START Data extracts

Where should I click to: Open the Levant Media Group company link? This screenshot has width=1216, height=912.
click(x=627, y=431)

END Data extracts
START Data extracts

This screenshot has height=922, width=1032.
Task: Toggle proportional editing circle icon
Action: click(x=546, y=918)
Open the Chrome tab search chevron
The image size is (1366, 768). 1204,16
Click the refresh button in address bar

END Data extracts

Your assignment: Looking at the entries above, can you reproduce exactly the lines from the one that holds "Open the Chrome tab search chevron" through the one that holds "Click the refresh button in address bar", and only those?

Exercise solution:
Open the Chrome tab search chevron
The image size is (1366, 768). 1204,16
Click the refresh button in address bar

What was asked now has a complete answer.